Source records

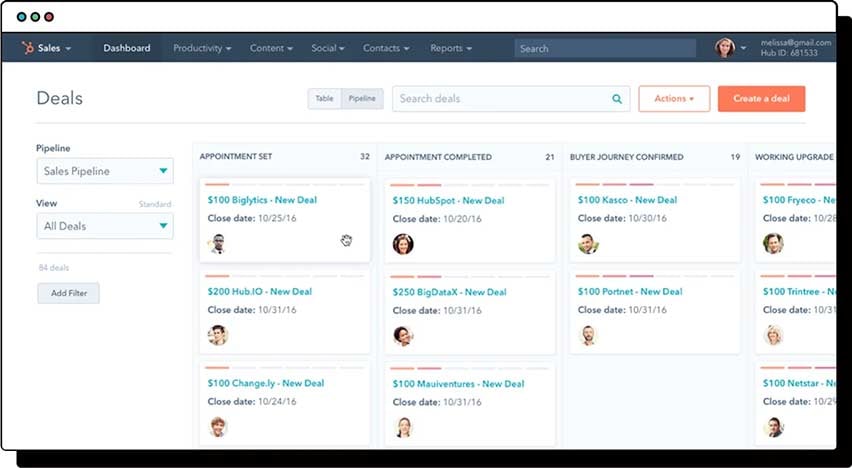Switch to Pipeline view toggle
This screenshot has width=852, height=468.
[362, 99]
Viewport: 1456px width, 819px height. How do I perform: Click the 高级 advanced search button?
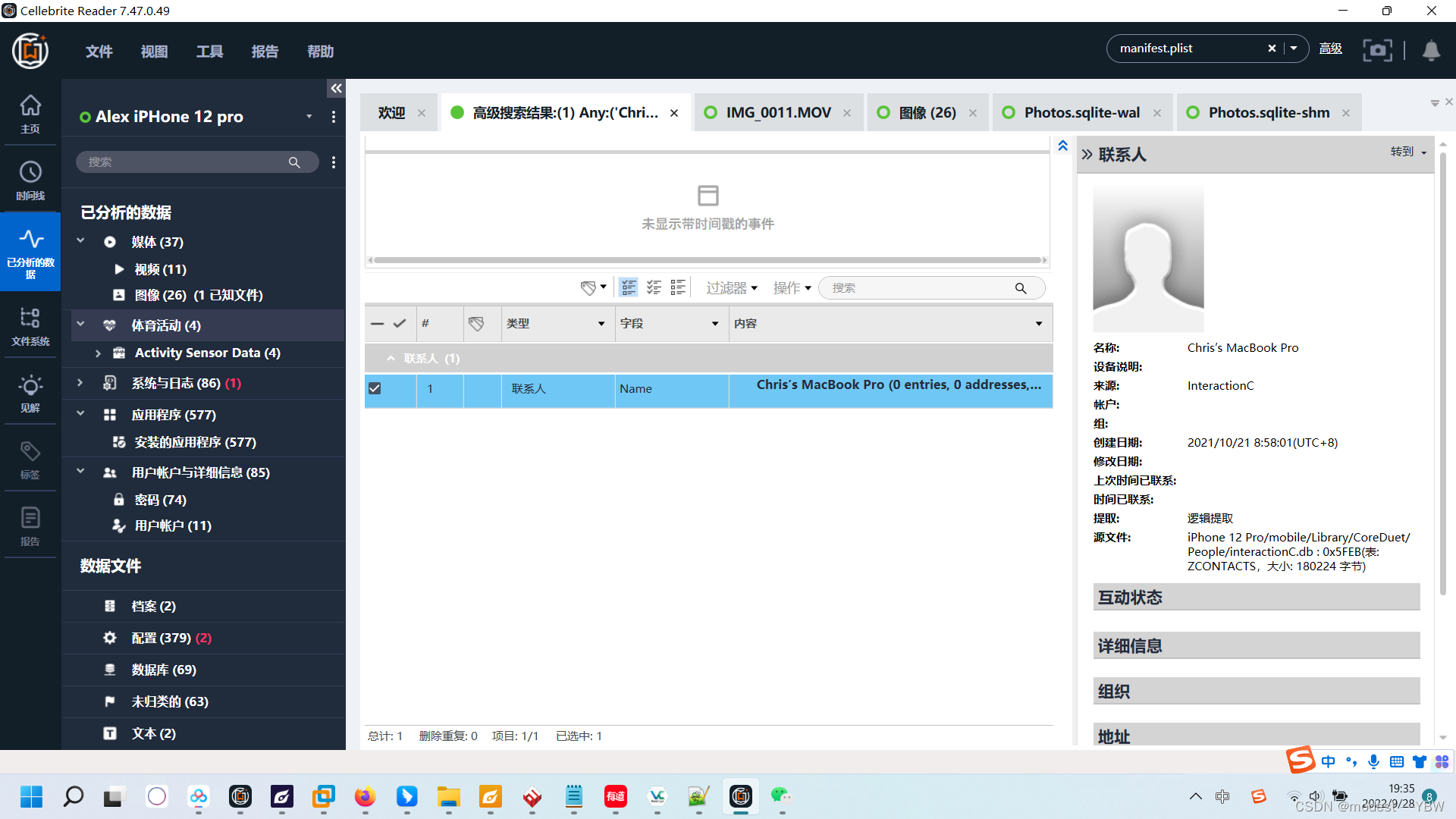coord(1330,49)
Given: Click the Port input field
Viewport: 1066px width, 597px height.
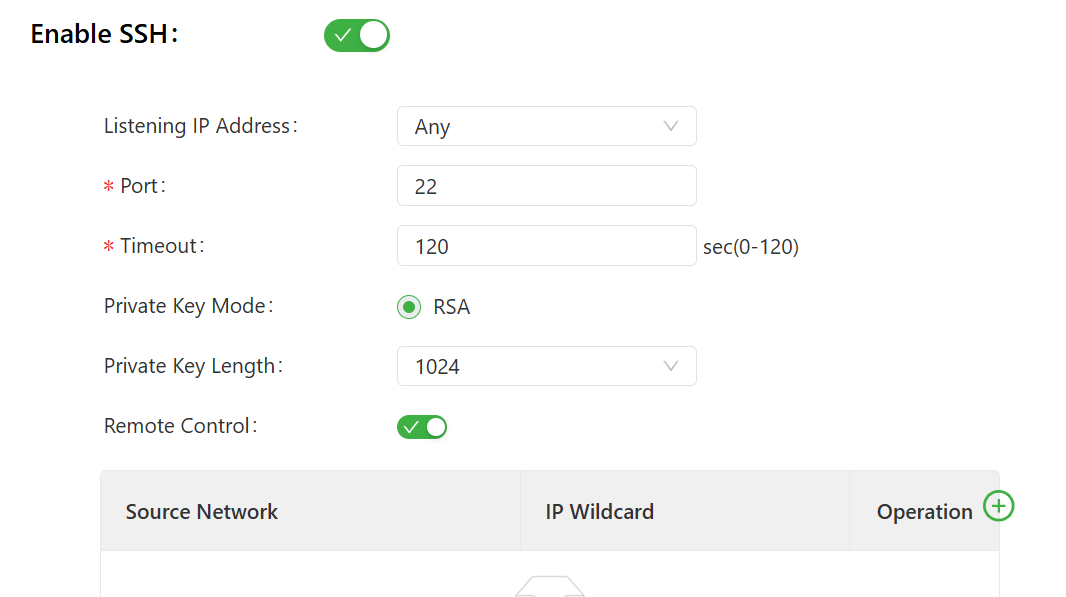Looking at the screenshot, I should (546, 186).
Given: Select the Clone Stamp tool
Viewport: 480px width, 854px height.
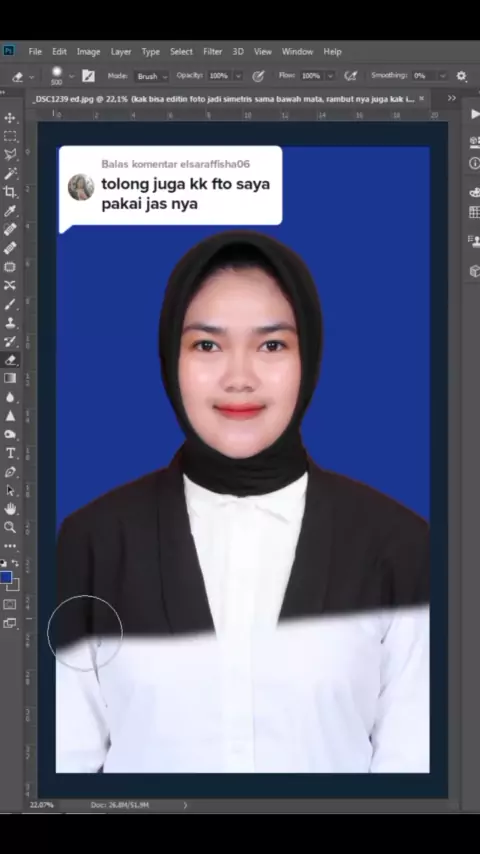Looking at the screenshot, I should click(10, 322).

Requirement = Copy out all of the entries above, swapping every "Viewport" for "Window size" and keeping everything else unchanged. Omit the pictures.

Response to the task =
Switch to Pipeline view toggle
This screenshot has width=852, height=468.
[362, 99]
Window size: 1456px width, 819px height. How do I perform: Click the 高级 advanced search button?
coord(1330,49)
Given: Click the Port input field
Window size: 1066px width, 597px height.
Looking at the screenshot, I should (546, 186).
Given: Select the Clone Stamp tool
Window size: 480px width, 854px height.
Looking at the screenshot, I should click(10, 322).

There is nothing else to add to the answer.